__Dataset content__:
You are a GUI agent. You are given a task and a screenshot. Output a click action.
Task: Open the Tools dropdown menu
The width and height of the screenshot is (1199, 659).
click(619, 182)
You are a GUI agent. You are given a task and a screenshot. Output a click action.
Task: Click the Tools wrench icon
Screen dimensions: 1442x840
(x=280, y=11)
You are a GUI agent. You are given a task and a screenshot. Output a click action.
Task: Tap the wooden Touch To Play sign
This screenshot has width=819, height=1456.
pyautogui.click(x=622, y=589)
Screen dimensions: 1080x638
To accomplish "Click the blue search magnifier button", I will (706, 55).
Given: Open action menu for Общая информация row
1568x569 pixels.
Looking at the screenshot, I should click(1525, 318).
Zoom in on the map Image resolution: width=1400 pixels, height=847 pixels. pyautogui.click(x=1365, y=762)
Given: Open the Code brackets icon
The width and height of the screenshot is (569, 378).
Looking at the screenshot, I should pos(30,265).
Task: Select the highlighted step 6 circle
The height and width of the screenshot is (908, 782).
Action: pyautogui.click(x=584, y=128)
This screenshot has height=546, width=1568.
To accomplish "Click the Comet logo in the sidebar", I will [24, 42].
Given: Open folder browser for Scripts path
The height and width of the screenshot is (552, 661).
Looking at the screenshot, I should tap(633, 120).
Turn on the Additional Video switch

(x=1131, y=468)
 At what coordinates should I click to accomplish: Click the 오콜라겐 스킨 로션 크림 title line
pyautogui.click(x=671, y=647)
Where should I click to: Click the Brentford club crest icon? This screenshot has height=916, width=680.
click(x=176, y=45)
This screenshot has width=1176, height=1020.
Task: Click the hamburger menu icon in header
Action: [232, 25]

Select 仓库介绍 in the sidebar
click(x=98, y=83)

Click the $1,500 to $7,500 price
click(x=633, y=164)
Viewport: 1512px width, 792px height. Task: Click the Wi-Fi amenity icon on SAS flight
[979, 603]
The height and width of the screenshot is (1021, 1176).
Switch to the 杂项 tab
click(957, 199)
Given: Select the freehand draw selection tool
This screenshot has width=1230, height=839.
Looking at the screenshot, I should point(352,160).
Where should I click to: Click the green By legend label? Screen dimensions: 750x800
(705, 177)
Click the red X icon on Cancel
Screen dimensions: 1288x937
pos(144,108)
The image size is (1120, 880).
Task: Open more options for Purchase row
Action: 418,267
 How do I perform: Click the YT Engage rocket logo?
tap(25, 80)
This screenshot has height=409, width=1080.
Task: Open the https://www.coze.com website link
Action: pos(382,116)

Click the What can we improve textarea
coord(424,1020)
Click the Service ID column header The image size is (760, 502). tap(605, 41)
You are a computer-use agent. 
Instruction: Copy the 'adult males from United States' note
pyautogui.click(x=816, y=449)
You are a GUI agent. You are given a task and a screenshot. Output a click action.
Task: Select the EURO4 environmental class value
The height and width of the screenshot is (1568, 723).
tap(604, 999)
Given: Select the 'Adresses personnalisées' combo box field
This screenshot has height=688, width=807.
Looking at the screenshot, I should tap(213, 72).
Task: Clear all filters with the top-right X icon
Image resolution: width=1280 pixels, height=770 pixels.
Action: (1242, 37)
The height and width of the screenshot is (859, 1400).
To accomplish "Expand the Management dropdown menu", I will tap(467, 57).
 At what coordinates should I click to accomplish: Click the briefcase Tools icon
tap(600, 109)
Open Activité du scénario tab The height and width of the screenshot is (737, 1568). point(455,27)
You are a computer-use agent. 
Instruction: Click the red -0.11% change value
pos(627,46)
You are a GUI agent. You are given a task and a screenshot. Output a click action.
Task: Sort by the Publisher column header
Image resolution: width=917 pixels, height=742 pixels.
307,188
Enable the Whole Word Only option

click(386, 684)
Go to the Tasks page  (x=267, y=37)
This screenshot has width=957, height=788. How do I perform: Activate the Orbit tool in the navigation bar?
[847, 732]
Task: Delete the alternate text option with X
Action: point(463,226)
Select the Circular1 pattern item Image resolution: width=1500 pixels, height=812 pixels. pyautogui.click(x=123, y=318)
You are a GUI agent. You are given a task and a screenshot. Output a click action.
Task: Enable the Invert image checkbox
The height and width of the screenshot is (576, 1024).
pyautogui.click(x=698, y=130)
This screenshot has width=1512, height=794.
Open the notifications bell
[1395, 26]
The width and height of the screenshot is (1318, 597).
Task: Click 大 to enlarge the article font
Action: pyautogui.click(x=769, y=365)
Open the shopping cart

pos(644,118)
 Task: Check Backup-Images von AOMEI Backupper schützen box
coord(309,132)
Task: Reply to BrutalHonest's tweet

__Task to complete__: Look for the word "will" in the listing above, and copy every line where you find it.

__Your solution__:
To accomplish "Click the blue search magnifier button", I will (706, 55).
To accomplish "Click the Comet logo in the sidebar", I will [24, 42].
To accomplish "Expand the Management dropdown menu", I will tap(467, 57).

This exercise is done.